***** MATERIAL FOR THIS EXERCISE *****
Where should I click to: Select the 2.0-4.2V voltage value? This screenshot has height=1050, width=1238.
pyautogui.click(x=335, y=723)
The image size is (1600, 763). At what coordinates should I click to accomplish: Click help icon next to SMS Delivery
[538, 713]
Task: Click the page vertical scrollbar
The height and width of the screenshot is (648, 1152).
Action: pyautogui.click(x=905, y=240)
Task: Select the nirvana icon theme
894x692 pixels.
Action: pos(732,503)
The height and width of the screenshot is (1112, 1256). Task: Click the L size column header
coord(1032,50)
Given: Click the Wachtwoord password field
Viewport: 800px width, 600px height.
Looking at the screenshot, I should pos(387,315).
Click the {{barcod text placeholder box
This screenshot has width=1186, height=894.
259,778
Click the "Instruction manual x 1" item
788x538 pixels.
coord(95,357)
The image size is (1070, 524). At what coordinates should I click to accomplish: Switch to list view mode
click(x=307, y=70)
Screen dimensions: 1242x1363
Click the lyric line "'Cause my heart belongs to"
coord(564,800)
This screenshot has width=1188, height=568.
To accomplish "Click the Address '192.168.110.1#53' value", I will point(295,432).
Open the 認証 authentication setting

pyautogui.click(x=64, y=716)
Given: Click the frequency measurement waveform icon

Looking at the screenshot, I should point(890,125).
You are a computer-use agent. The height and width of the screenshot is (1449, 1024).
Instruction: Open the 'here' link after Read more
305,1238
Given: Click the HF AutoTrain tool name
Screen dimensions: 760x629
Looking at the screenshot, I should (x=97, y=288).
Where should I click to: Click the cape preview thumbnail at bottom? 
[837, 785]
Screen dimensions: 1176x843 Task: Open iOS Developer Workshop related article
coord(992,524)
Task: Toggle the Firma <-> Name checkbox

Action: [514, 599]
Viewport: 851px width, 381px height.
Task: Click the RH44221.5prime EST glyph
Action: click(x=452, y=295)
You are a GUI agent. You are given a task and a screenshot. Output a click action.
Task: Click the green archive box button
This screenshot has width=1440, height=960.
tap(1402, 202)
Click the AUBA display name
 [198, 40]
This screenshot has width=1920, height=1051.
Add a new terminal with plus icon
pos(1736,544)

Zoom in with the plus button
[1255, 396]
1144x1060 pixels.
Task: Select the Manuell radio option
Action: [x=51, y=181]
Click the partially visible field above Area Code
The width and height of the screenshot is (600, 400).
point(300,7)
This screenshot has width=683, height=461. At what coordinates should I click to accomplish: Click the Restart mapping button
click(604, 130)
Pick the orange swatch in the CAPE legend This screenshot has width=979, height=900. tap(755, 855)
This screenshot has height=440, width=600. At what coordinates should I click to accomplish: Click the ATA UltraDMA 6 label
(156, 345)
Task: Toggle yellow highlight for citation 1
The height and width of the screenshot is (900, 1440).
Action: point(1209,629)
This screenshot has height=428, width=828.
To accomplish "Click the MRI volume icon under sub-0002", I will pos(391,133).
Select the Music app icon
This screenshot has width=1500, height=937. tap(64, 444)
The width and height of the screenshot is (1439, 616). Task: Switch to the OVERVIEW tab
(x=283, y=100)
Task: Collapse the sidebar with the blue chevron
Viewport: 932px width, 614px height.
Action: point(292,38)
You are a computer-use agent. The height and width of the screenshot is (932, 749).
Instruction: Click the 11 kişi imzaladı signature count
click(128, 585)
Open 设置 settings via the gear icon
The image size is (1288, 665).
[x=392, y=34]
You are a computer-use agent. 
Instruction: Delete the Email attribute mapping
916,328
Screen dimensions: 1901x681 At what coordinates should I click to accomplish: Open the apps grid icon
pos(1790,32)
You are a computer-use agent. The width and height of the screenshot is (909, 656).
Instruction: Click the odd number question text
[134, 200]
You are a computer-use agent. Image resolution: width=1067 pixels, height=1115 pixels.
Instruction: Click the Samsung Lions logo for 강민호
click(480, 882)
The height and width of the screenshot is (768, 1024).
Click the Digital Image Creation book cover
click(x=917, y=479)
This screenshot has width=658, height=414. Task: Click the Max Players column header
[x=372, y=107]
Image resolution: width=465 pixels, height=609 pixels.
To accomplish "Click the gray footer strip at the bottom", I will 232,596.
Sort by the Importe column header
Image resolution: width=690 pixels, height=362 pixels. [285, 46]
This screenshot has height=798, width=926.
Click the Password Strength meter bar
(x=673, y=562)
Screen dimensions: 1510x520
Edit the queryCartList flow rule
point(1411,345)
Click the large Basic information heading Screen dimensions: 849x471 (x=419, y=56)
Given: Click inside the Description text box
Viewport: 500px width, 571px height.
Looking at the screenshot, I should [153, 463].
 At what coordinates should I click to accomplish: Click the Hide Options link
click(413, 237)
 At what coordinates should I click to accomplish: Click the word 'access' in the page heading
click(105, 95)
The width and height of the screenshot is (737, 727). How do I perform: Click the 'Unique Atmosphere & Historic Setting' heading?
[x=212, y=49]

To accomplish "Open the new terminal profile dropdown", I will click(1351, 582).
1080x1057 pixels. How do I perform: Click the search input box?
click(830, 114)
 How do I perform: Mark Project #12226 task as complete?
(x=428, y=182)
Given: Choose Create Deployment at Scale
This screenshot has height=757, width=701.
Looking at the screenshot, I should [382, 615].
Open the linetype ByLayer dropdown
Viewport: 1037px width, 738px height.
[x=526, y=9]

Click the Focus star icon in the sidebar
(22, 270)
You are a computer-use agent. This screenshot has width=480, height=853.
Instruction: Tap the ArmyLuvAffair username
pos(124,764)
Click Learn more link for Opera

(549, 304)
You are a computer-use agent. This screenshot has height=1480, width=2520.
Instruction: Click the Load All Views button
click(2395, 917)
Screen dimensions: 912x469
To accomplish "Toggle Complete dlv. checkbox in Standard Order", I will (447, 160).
*****
◆ WHAT YOU NEED TO DO ◆
All of the entries need to be reproduced exactly; please write them out.

◆ ANSWER FOR THE TASK ◆
Where should I click to: Select the 2.0-4.2V voltage value? This screenshot has height=1050, width=1238.
pyautogui.click(x=335, y=723)
The image size is (1600, 763). At what coordinates should I click to accomplish: Click help icon next to SMS Delivery
[538, 713]
Task: Click the page vertical scrollbar
The height and width of the screenshot is (648, 1152).
Action: pyautogui.click(x=905, y=240)
Task: Select the nirvana icon theme
894x692 pixels.
Action: pos(732,503)
The height and width of the screenshot is (1112, 1256). Task: Click the L size column header
coord(1032,50)
Given: Click the Wachtwoord password field
Viewport: 800px width, 600px height.
Looking at the screenshot, I should pos(387,315).
Click the {{barcod text placeholder box
This screenshot has width=1186, height=894.
259,778
Click the "Instruction manual x 1" item
788x538 pixels.
coord(95,357)
The image size is (1070, 524). At what coordinates should I click to accomplish: Switch to list view mode
click(x=307, y=70)
Screen dimensions: 1242x1363
Click the lyric line "'Cause my heart belongs to"
coord(564,800)
This screenshot has width=1188, height=568.
To accomplish "Click the Address '192.168.110.1#53' value", I will point(295,432).
Open the 認証 authentication setting

pyautogui.click(x=64, y=716)
Given: Click the frequency measurement waveform icon

Looking at the screenshot, I should point(890,125).
You are a computer-use agent. The height and width of the screenshot is (1449, 1024).
Instruction: Open the 'here' link after Read more
305,1238
Given: Click the HF AutoTrain tool name
Screen dimensions: 760x629
Looking at the screenshot, I should (x=97, y=288).
Where should I click to: Click the cape preview thumbnail at bottom? 
[837, 785]
Screen dimensions: 1176x843 Task: Open iOS Developer Workshop related article
coord(992,524)
Task: Toggle the Firma <-> Name checkbox

Action: [514, 599]
Viewport: 851px width, 381px height.
Task: Click the RH44221.5prime EST glyph
Action: click(x=452, y=295)
You are a GUI agent. You are given a task and a screenshot. Output a click action.
Task: Click the green archive box button
This screenshot has width=1440, height=960.
tap(1402, 202)
Click the AUBA display name
 [198, 40]
This screenshot has width=1920, height=1051.
Add a new terminal with plus icon
pos(1736,544)

Zoom in with the plus button
[1255, 396]
1144x1060 pixels.
Task: Select the Manuell radio option
Action: [x=51, y=181]
Click the partially visible field above Area Code
The width and height of the screenshot is (600, 400).
point(300,7)
This screenshot has width=683, height=461. At what coordinates should I click to accomplish: Click the Restart mapping button
click(604, 130)
Pick the orange swatch in the CAPE legend This screenshot has width=979, height=900. tap(755, 855)
This screenshot has height=440, width=600. At what coordinates should I click to accomplish: Click the ATA UltraDMA 6 label
(156, 345)
Task: Toggle yellow highlight for citation 1
The height and width of the screenshot is (900, 1440).
Action: point(1209,629)
This screenshot has height=428, width=828.
To accomplish "Click the MRI volume icon under sub-0002", I will pos(391,133).
Select the Music app icon
This screenshot has width=1500, height=937. tap(64, 444)
The width and height of the screenshot is (1439, 616). Task: Switch to the OVERVIEW tab
(x=283, y=100)
Task: Collapse the sidebar with the blue chevron
Viewport: 932px width, 614px height.
Action: point(292,38)
You are a computer-use agent. The height and width of the screenshot is (932, 749).
Instruction: Click the 11 kişi imzaladı signature count
click(128, 585)
Open 设置 settings via the gear icon
The image size is (1288, 665).
[x=392, y=34]
You are a computer-use agent. 
Instruction: Delete the Email attribute mapping
916,328
Screen dimensions: 1901x681 At what coordinates should I click to accomplish: Open the apps grid icon
pos(1790,32)
You are a computer-use agent. The width and height of the screenshot is (909, 656).
Instruction: Click the odd number question text
[134, 200]
You are a computer-use agent. Image resolution: width=1067 pixels, height=1115 pixels.
Instruction: Click the Samsung Lions logo for 강민호
click(480, 882)
The height and width of the screenshot is (768, 1024).
Click the Digital Image Creation book cover
click(x=917, y=479)
This screenshot has width=658, height=414. Task: Click the Max Players column header
[x=372, y=107]
Image resolution: width=465 pixels, height=609 pixels.
To accomplish "Click the gray footer strip at the bottom", I will 232,596.
Sort by the Importe column header
Image resolution: width=690 pixels, height=362 pixels. [285, 46]
This screenshot has height=798, width=926.
Click the Password Strength meter bar
(x=673, y=562)
Screen dimensions: 1510x520
Edit the queryCartList flow rule
point(1411,345)
Click the large Basic information heading Screen dimensions: 849x471 (x=419, y=56)
Given: Click inside the Description text box
Viewport: 500px width, 571px height.
Looking at the screenshot, I should [153, 463].
 At what coordinates should I click to accomplish: Click the Hide Options link
click(413, 237)
 At what coordinates should I click to accomplish: Click the word 'access' in the page heading
click(105, 95)
The width and height of the screenshot is (737, 727). How do I perform: Click the 'Unique Atmosphere & Historic Setting' heading?
[x=212, y=49]

To accomplish "Open the new terminal profile dropdown", I will click(1351, 582).
1080x1057 pixels. How do I perform: Click the search input box?
click(830, 114)
 How do I perform: Mark Project #12226 task as complete?
(x=428, y=182)
Given: Choose Create Deployment at Scale
This screenshot has height=757, width=701.
Looking at the screenshot, I should [382, 615].
Open the linetype ByLayer dropdown
Viewport: 1037px width, 738px height.
[x=526, y=9]

Click the Focus star icon in the sidebar
(22, 270)
You are a computer-use agent. This screenshot has width=480, height=853.
Instruction: Tap the ArmyLuvAffair username
pos(124,764)
Click Learn more link for Opera

(549, 304)
You are a computer-use agent. This screenshot has height=1480, width=2520.
Instruction: Click the Load All Views button
click(2395, 917)
Screen dimensions: 912x469
To accomplish "Toggle Complete dlv. checkbox in Standard Order", I will (447, 160).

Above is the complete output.